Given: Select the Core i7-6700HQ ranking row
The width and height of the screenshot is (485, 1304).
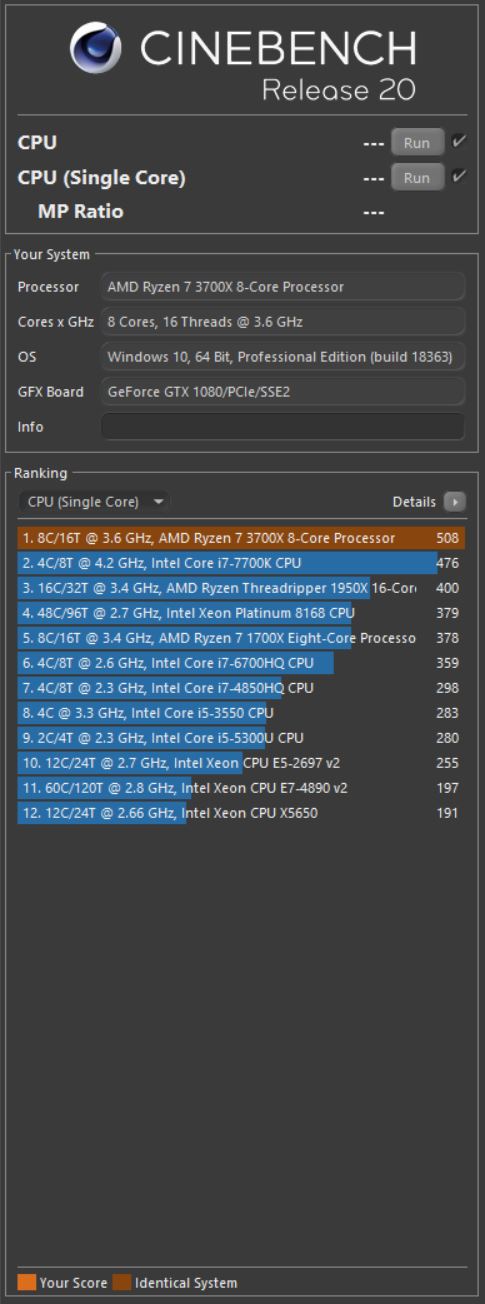Looking at the screenshot, I should (x=241, y=663).
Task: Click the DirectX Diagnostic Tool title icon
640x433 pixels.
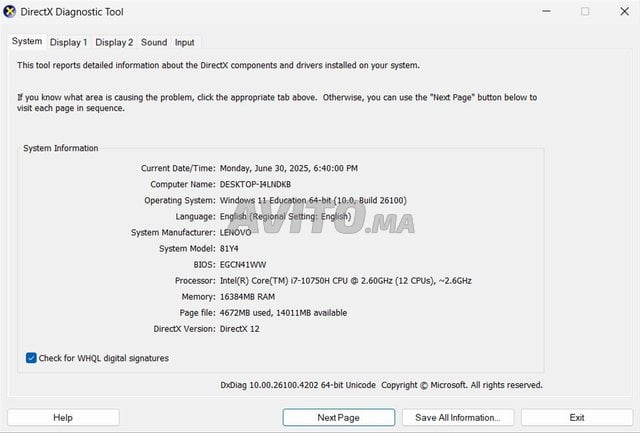Action: click(9, 11)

+---+

Directions for this task:
Copying starts at the line containing "The width and" and ends at the last line of the material above; repeat only those lines exactly and omit the pictures.

Result of this exercise:
The width and height of the screenshot is (485, 1304).
Looking at the screenshot, I should (x=241, y=663).
Task: Click the DirectX Diagnostic Tool title icon
640x433 pixels.
Action: click(9, 11)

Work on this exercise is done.